> **Exercise prompt**: Retype the items below, everything from the line containing "Given: Select the Tweets tab" down to the line containing "Action: pos(825,40)", with both of those lines included. Leave the pictures out of your answer.

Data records
_ _ _ _ _
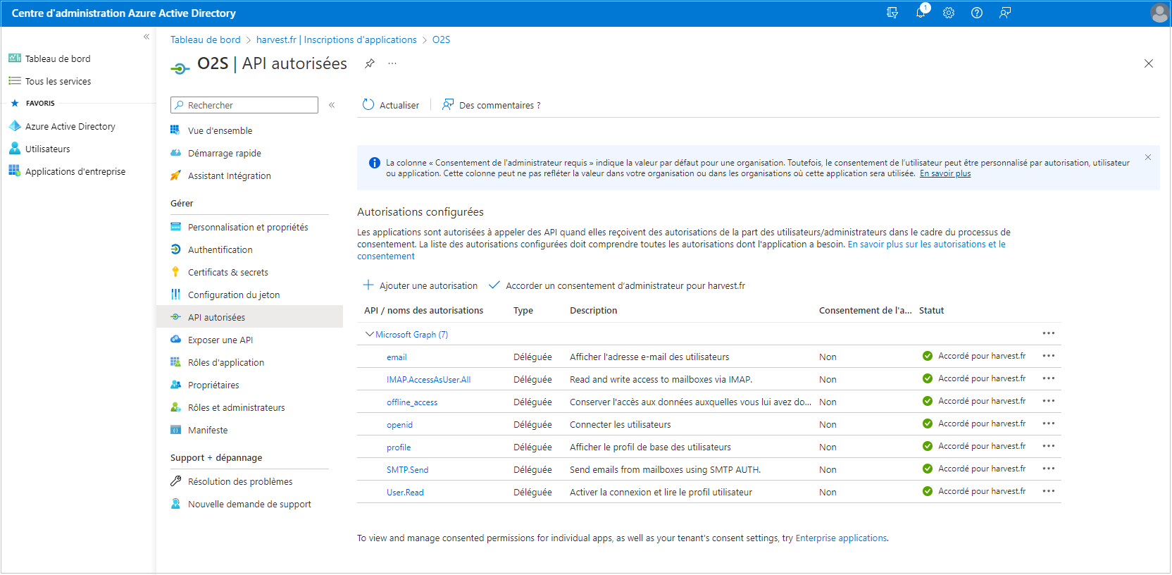The width and height of the screenshot is (1172, 575).
Task: Pin the O2S API autorisées page
Action: click(370, 63)
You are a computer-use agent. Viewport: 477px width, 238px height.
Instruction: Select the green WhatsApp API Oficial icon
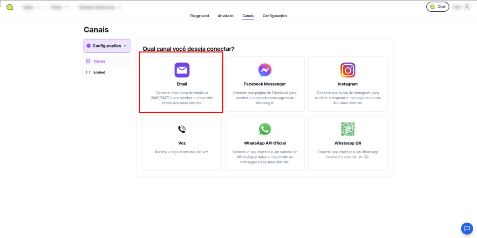pyautogui.click(x=265, y=129)
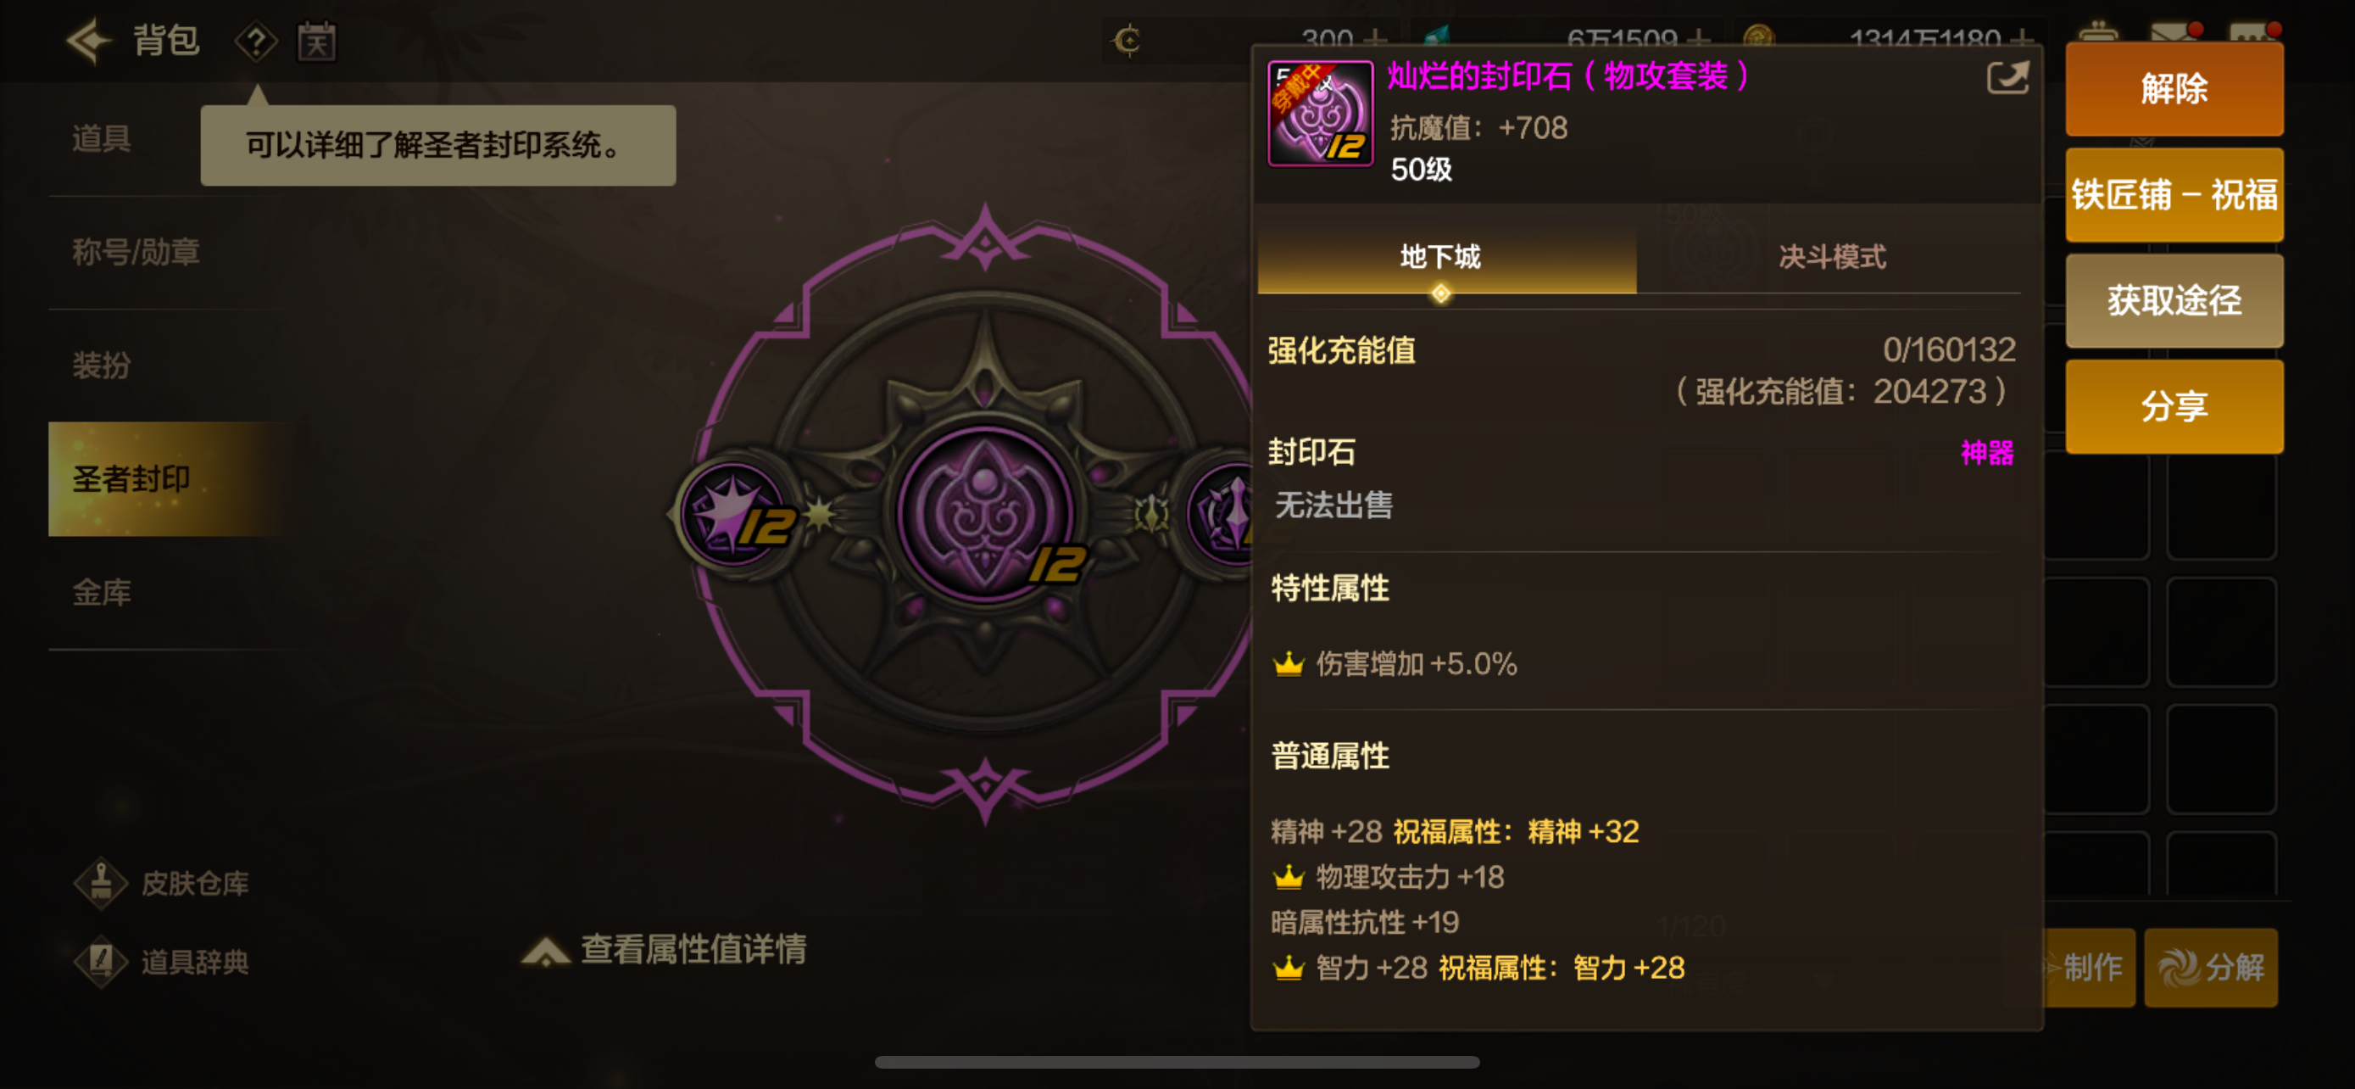Open 装扮 category in sidebar
Image resolution: width=2355 pixels, height=1089 pixels.
101,366
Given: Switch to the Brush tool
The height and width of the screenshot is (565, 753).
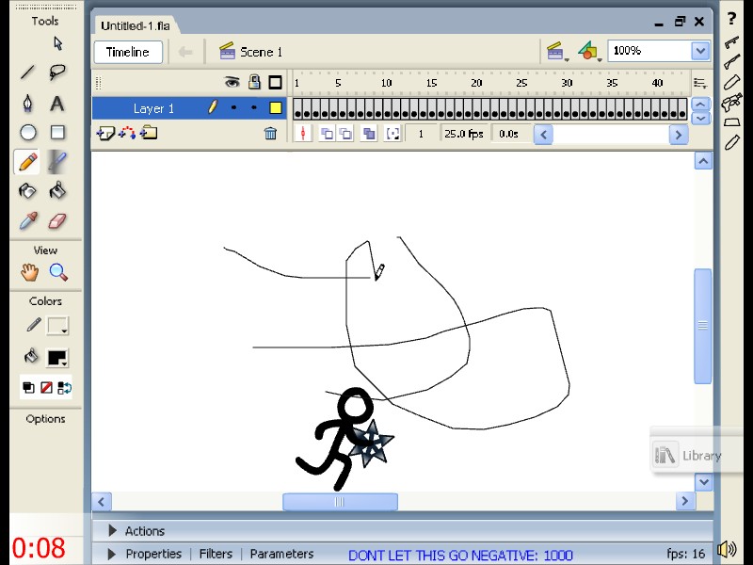Looking at the screenshot, I should click(x=57, y=160).
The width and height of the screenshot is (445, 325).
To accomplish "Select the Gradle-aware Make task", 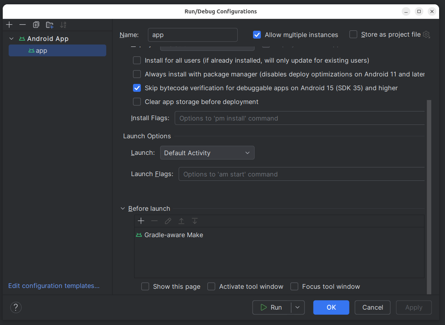I will pos(174,235).
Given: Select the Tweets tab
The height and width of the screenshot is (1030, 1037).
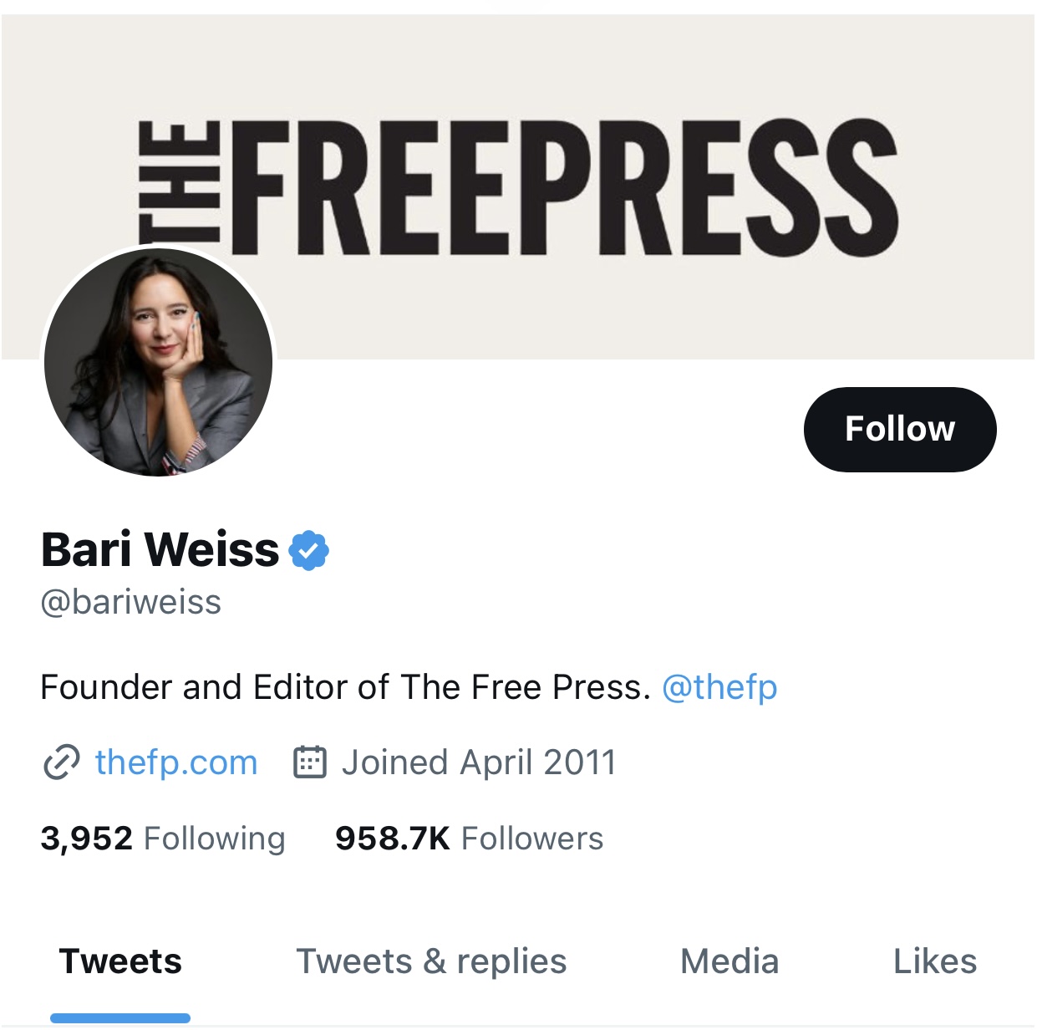Looking at the screenshot, I should (120, 961).
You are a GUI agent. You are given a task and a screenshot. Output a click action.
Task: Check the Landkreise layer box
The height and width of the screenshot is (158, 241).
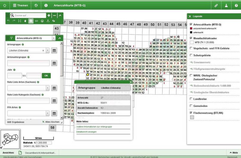pyautogui.click(x=191, y=99)
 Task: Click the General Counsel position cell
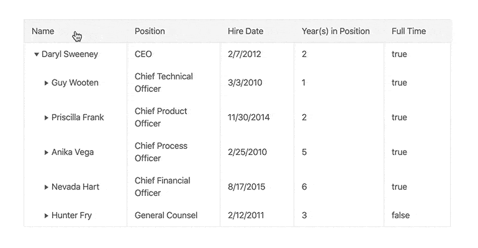point(173,215)
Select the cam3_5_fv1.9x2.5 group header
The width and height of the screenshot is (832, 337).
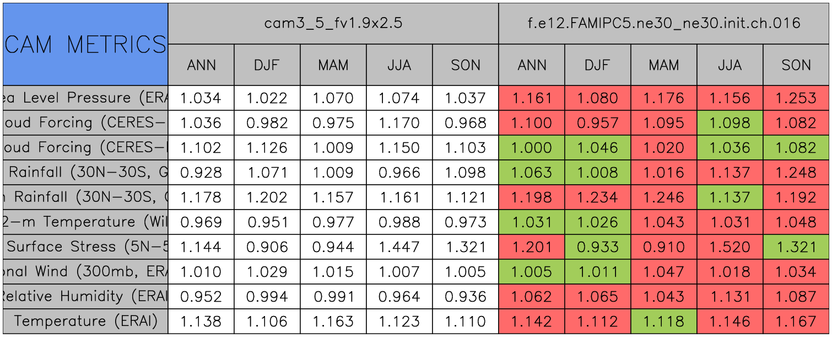333,23
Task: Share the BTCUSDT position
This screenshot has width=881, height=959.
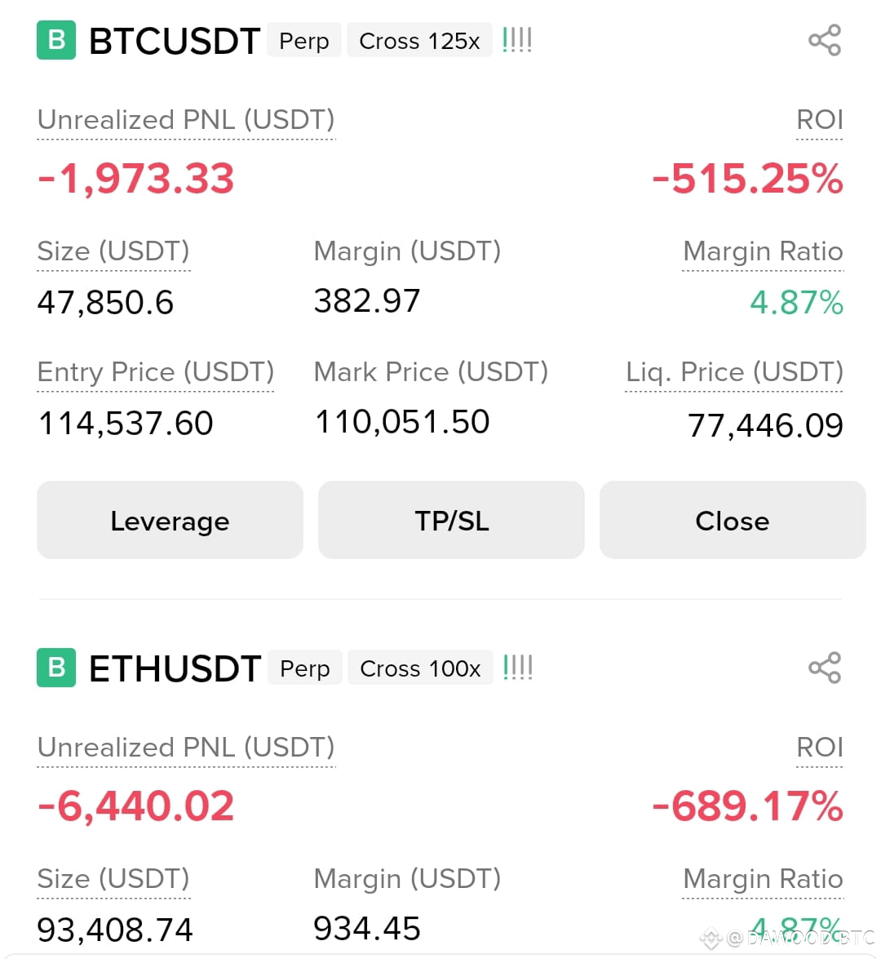Action: pos(825,40)
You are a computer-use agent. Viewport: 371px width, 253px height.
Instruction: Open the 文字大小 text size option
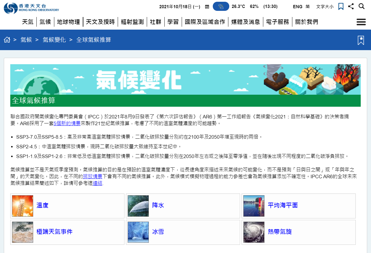click(325, 7)
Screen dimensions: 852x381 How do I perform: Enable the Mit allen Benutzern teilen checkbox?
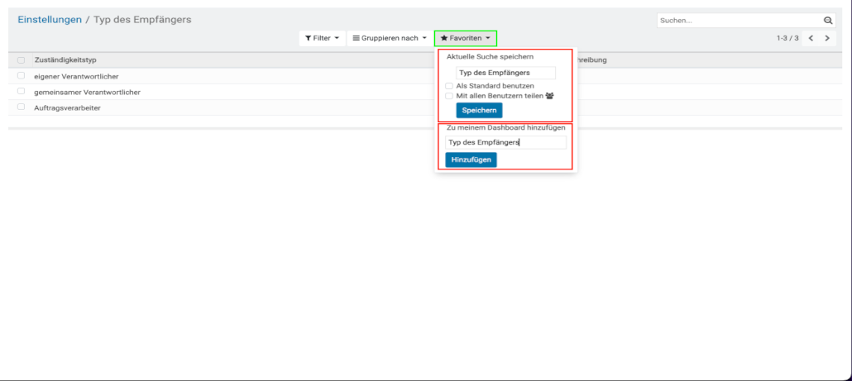[449, 96]
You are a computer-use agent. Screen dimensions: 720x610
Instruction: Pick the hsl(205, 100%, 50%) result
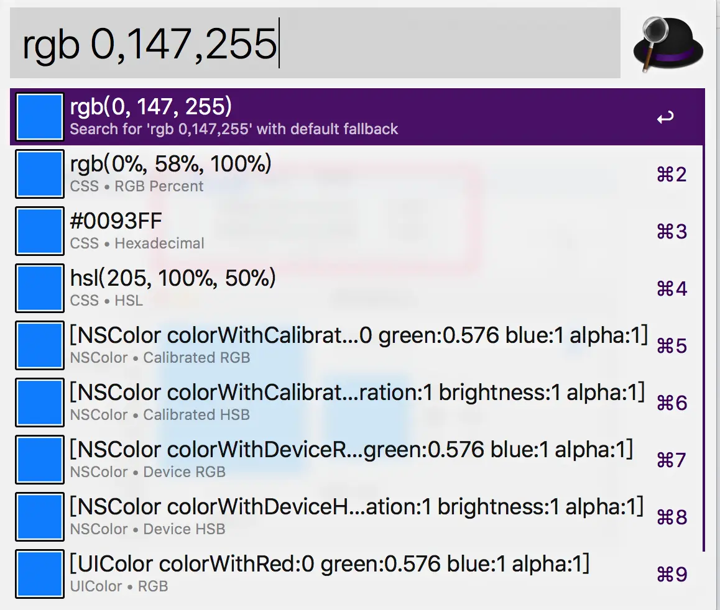point(358,288)
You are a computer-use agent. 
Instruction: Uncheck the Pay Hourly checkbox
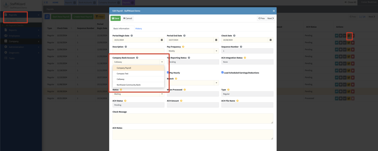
_ _ _ _ _
> **Solution for this exercise**:
Given: Select the Tweets tab
The height and width of the screenshot is (1030, 1037).
Looking at the screenshot, I should (120, 961).
You are a GUI agent. You are given a task and a screenshot. Output a click action.
Task: Check the Landkreise layer box
The height and width of the screenshot is (158, 241).
pyautogui.click(x=191, y=99)
 Task: Click the General Counsel position cell
point(173,215)
Select the cam3_5_fv1.9x2.5 group header
The width and height of the screenshot is (832, 337).
333,23
Task: Share the BTCUSDT position
This screenshot has width=881, height=959.
Action: pos(825,40)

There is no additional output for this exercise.